Wild Fire (Chaos #6.5) by Kristen Ashley

“Boy—” Duke started.

“I’m not a boy,” Dutch bit.

His temper wasn’t usually short, but these days, it could be.

This was why Duke blinked.

He then said, “Son—”

“I’m not your son either,” Dutch returned.

“Right then.” Duke’s voice was no longer a friendly rumble. It was tight. “First, my age can’t have escaped you, considerin’ all this gray hair and wrinkles, so you are a boy to me, and you will be until you’re sixty and I’m dead. And second, any man’s a man at all, a man that’s younger than him and obviously struggling is his son. A son he looks after.”

Christ, was he not hiding it?

“I’m not struggling,” he lied again.


“Brother, just ring me up so I can get on with my day,” Dutch demanded.

Duke was silent a beat.

He then finished ringing him up, and Dutch paid.

“No bag,” he grunted.

Duke slid the books over the counter toward Dutch.

Dutch had turned, avoiding Tex’s eyes as he did, and started heading toward the door when Duke called, “You know that door is always open, but the one to my cabin in Evergreen is too, man.”

Duke was good people and Dutch had acted like an asshole.

So he lifted a hand and flicked out a finger to indicate he’d heard Duke’s words before he walked out the door.

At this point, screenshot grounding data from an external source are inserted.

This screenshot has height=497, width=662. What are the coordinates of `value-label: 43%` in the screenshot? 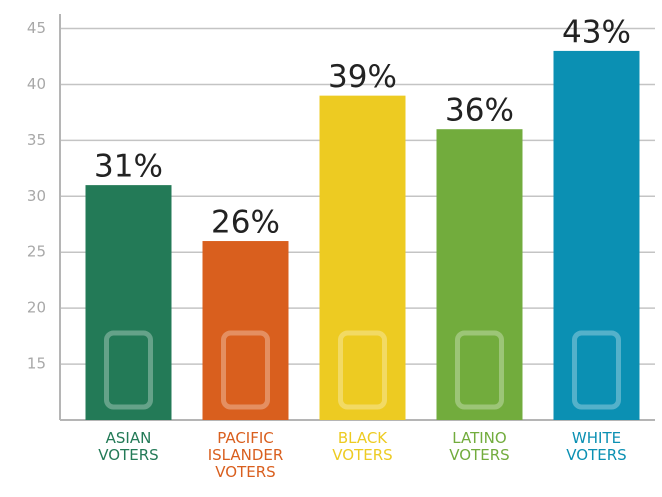 It's located at (596, 32).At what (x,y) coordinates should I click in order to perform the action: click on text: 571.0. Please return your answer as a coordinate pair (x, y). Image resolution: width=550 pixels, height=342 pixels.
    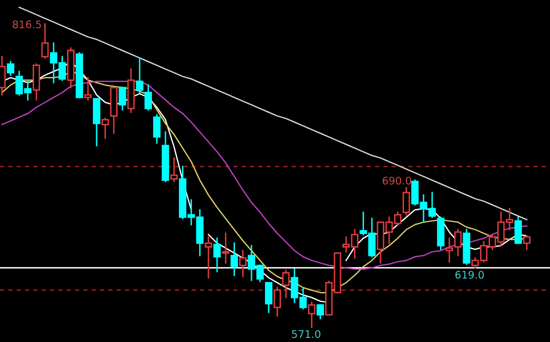
    Looking at the image, I should click on (306, 334).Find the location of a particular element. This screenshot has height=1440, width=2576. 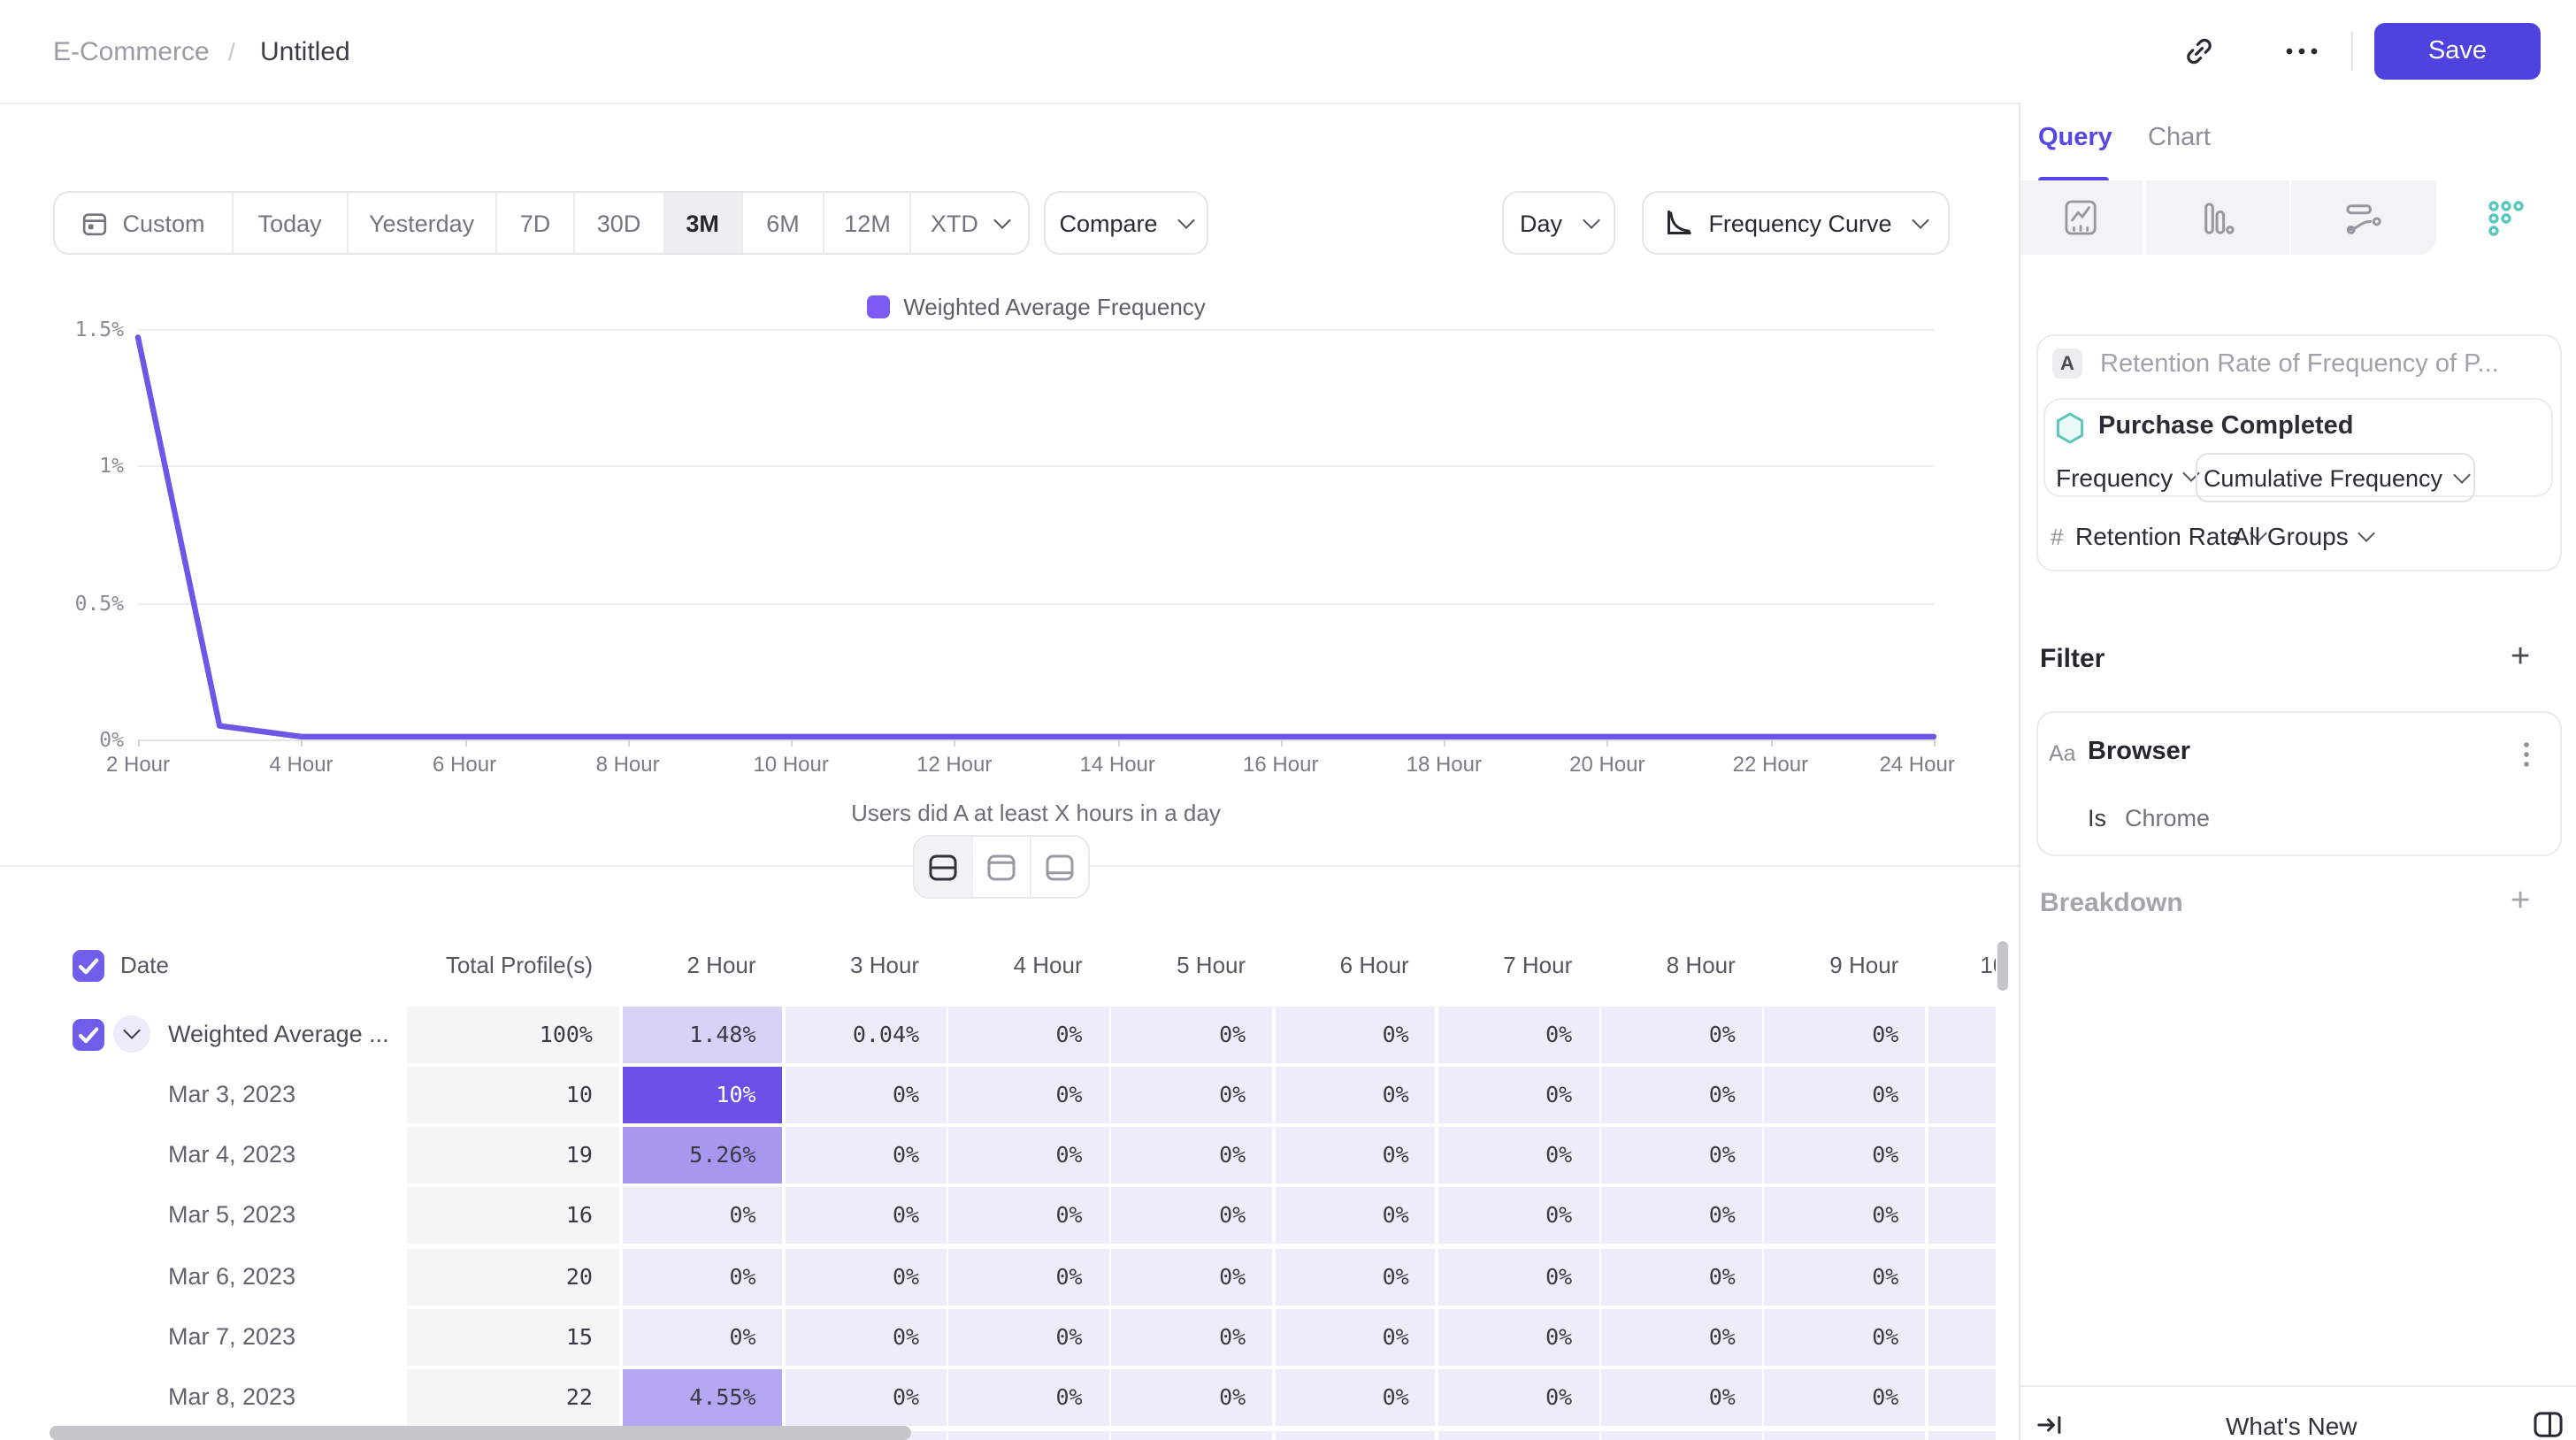

column-header-date: Date is located at coordinates (144, 965).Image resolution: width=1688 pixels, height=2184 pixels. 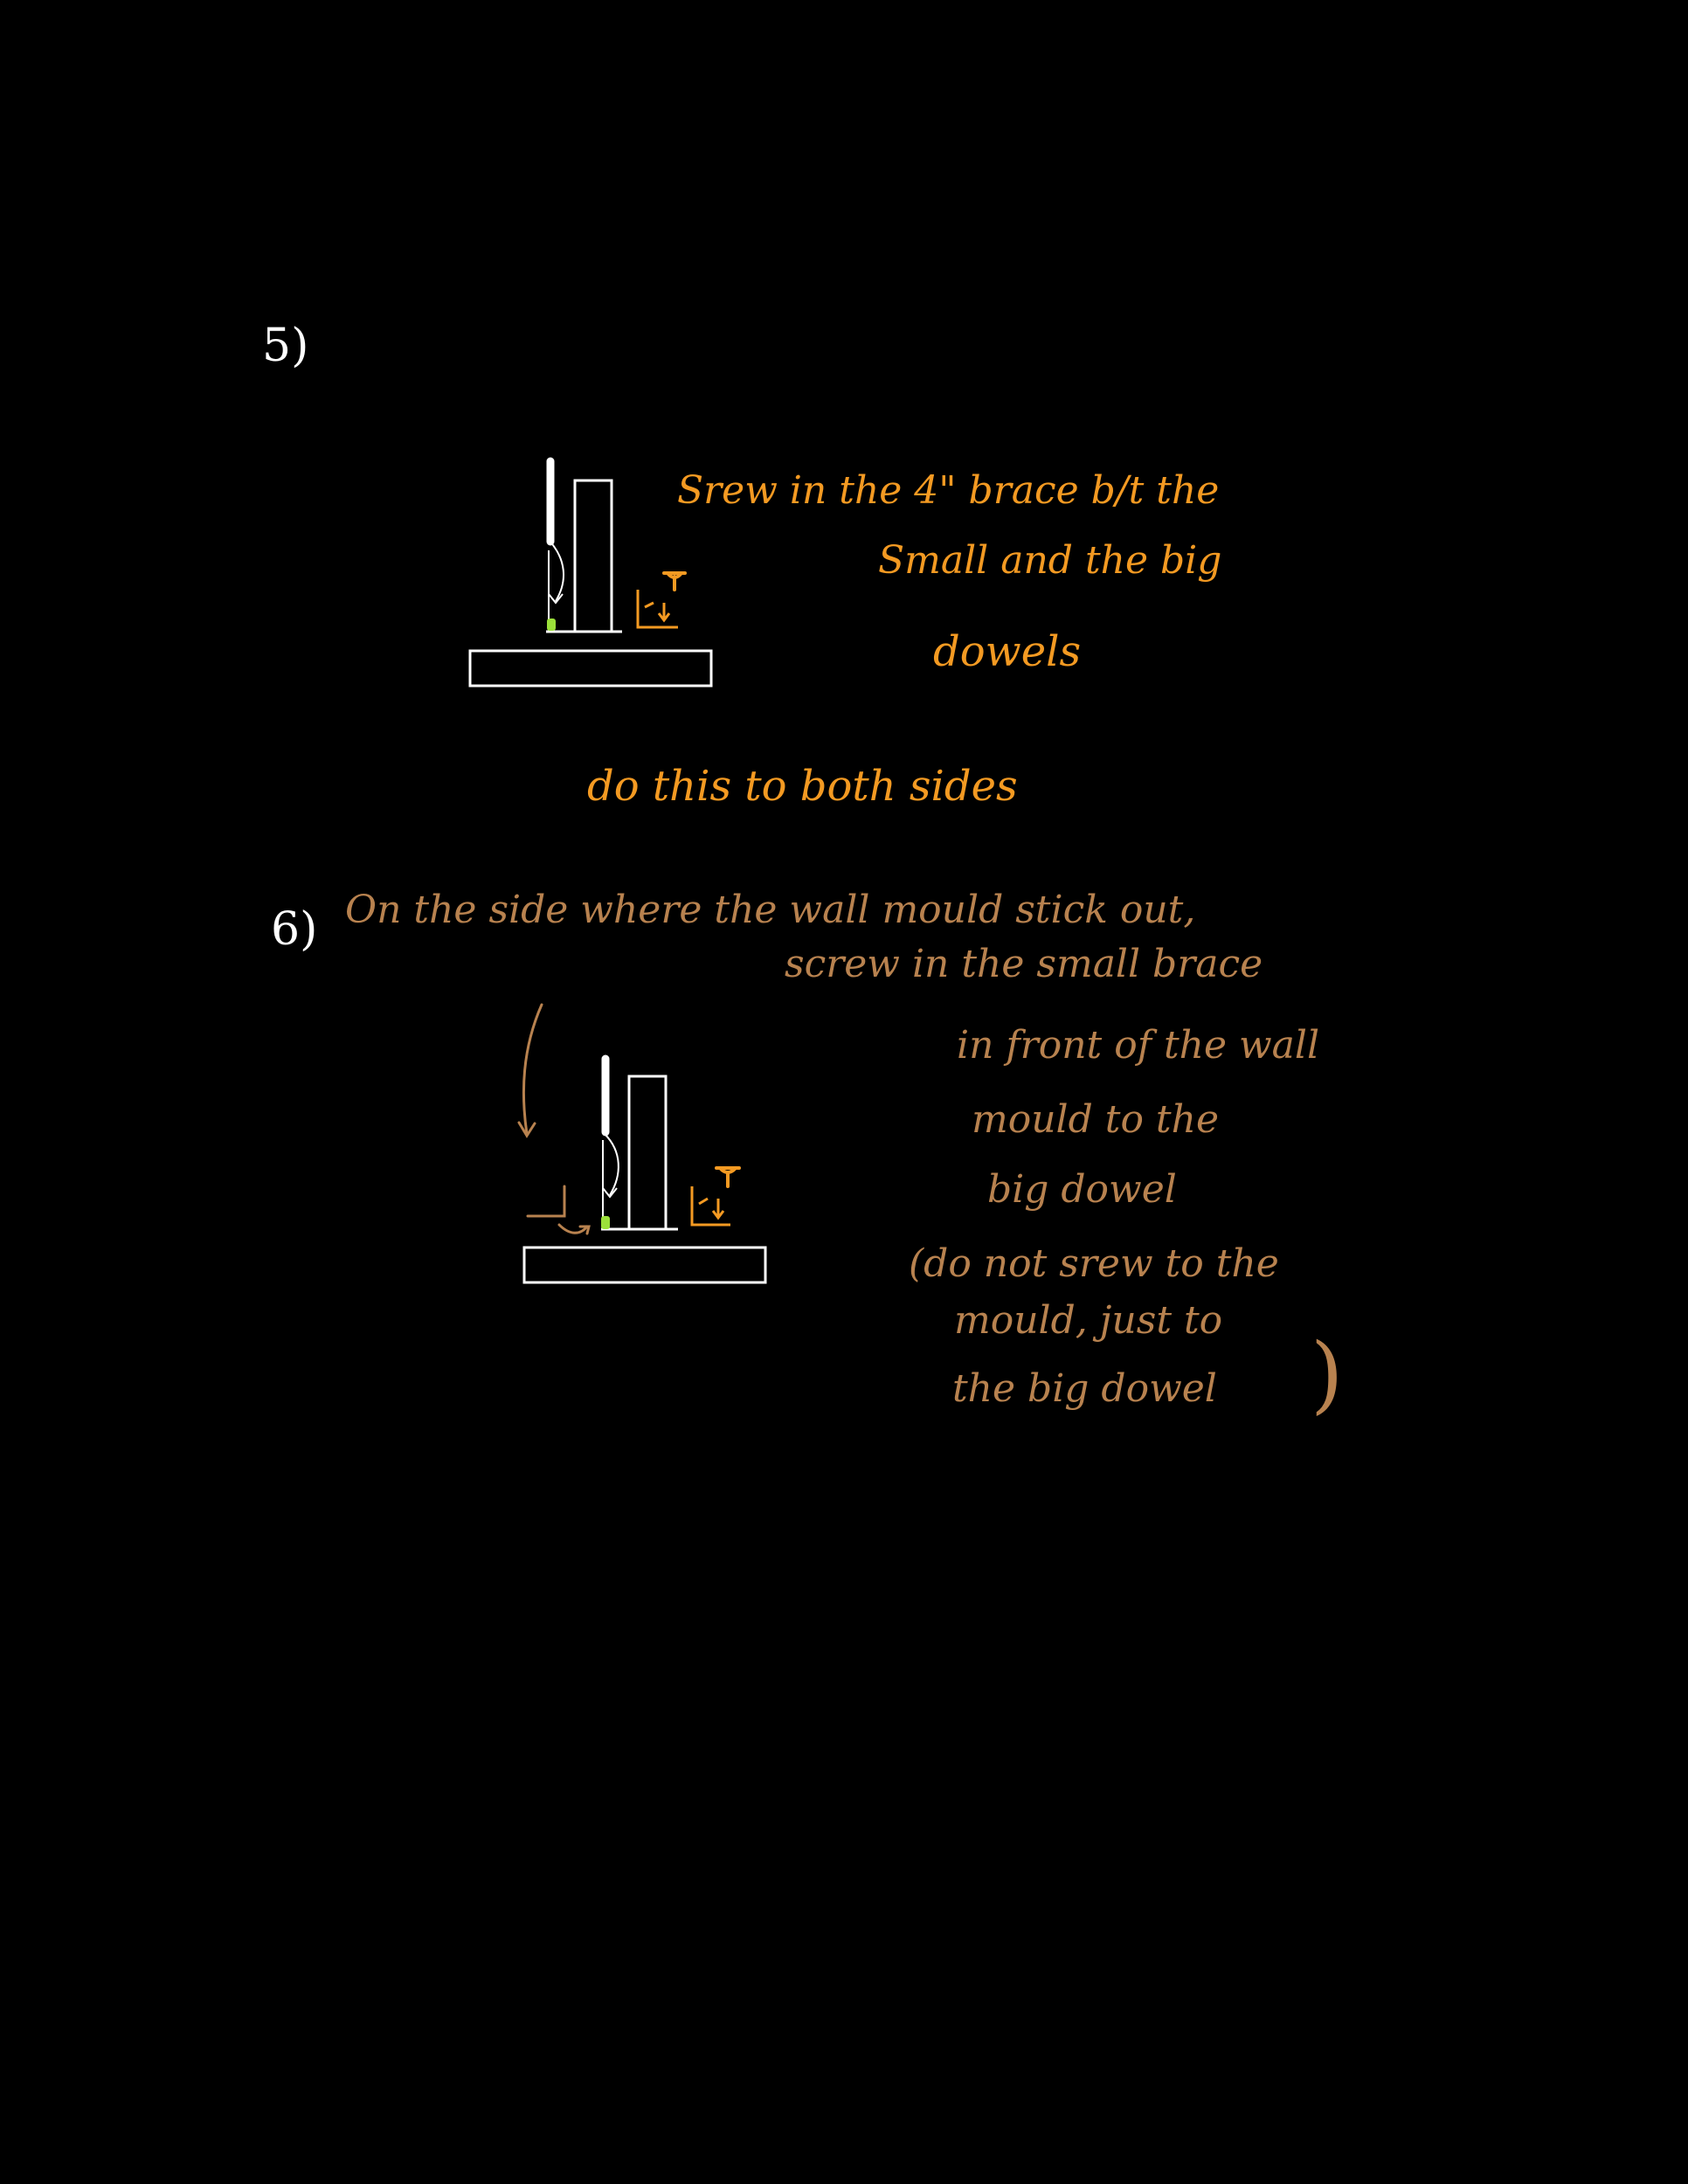 What do you see at coordinates (1050, 560) in the screenshot?
I see `step5-instruction-line2: Small and the big` at bounding box center [1050, 560]. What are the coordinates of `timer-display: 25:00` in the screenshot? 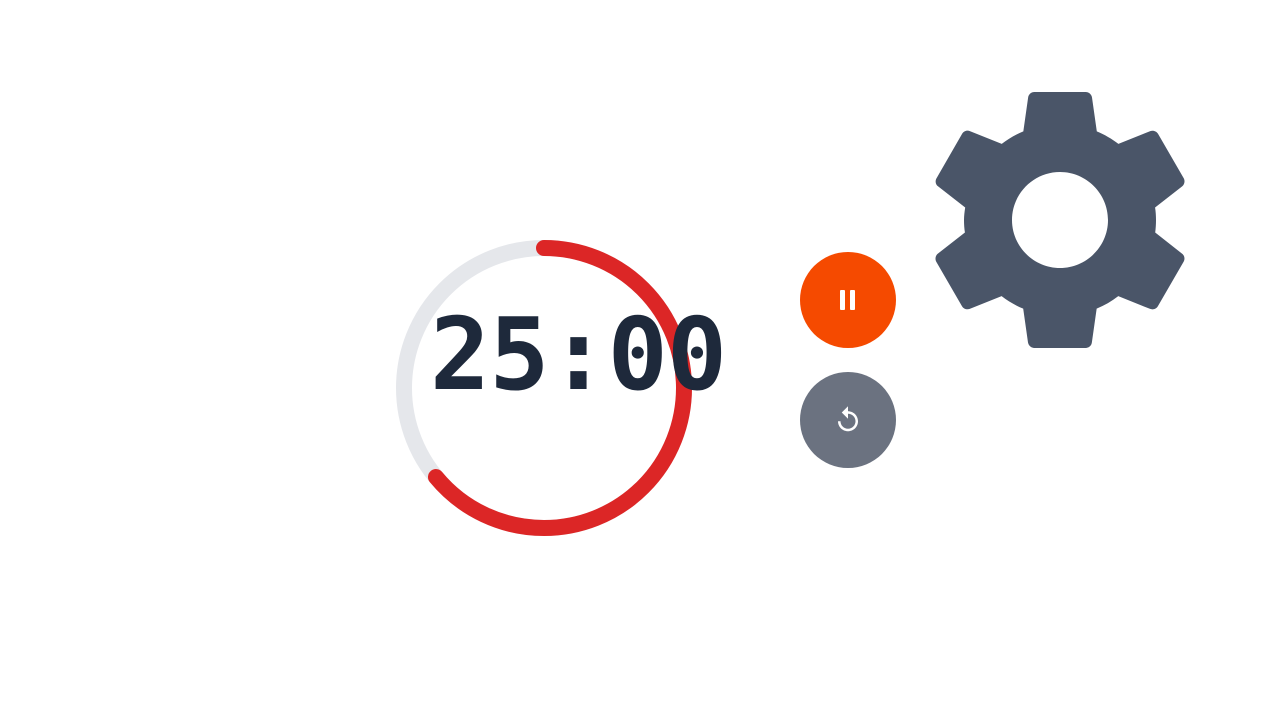 It's located at (578, 354).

It was early November, and cold, and he’d had a trip planned to Fortnum’s on his agenda that day, so he was not on his bike.

He was in his truck.

And right then, he walked the five blocks to his vehicle huddling into his leather cut. A spot that even five blocks away was considered a score in an area that had grown popular over the years, to the point all the good shit was smushed in with all the trendy shit.

Trendy, like there was a fucking tiki bar, for fuck’s sake.

As the years had gone by and the new edged out some of the old, Fortnum’s had become the bastion of old-school cool on South Broadway in Denver.

And Dutch hoped like hell the millennials—of which he was one, but he wasn’t a fan of his membership—got bored with Broadway and returned it to the freaks and geeks and antiquers and gays and hip cats and hipper pussycats who knew true cool came from a vintage clothing shop, not a Free People catalog.

He climbed into his truck as his phone rang again.

He checked it.

It was Jagger.

He ignored the call, started up his truck, and embarked on the only other item on his agenda that day.

He headed to King’s Shelter, a safe place for runaway kids.

King’s provided food. A bed. TV. Some counseling if you took it. Some tutoring, if you took that too.

Mostly, it was a no-pressure place for kids who couldn’t hack home so they wouldn’t be on the streets. They could get a decent meal, sleep in a clean bed, take a shower and catch up on their reality programs.

Right, that wasn’t entirely accurate.

There was food, clean beds, and a huge TV.

But also, there was pressure.

That said, Juliet Crowe, the woman who ran the place, made an art of making pressure seem like no pressure.

If there was a way to reconcile shit at home, she’d find it, and reconcile that shit.

If there was no way, she’d figure out an alternate avenue for a kid that didn’t include hanging downtown, falling into dealing, using, or whoring.

It was just she was a dab hand at finessing that shit.

He parked at the shelter, got out, grabbed one of the books, and headed in.

Chances were probably seventy-thirty the kid wouldn’t be there.

Dutch’s day looked up when he saw him there.

He didn’t hesitate moving right to the guy who was not at one of the couches around the big sixty-incher, watching some show where three bitches were wearing skintight mini-dresses and four-inch heels, shouting at each other and pulling each other’s hair.

He was sitting at a table on the outskirts.

That was Carlyle.

The outsider.

Even at a shelter for runaway kids.

“The wig’s gonna go, wait and see,” he declared as Dutch made the table.

Dutch turned his head and looked at the TV.

Carlyle was right. One of the women was shrieking because another one had pulled off her wig.

Dutch sighed and looked back to a boy who was really no longer a boy.

The kid was six nine if he was an inch. Three hundred pounds if he was an ounce. Dark skin. Brown eyes hard as marbles.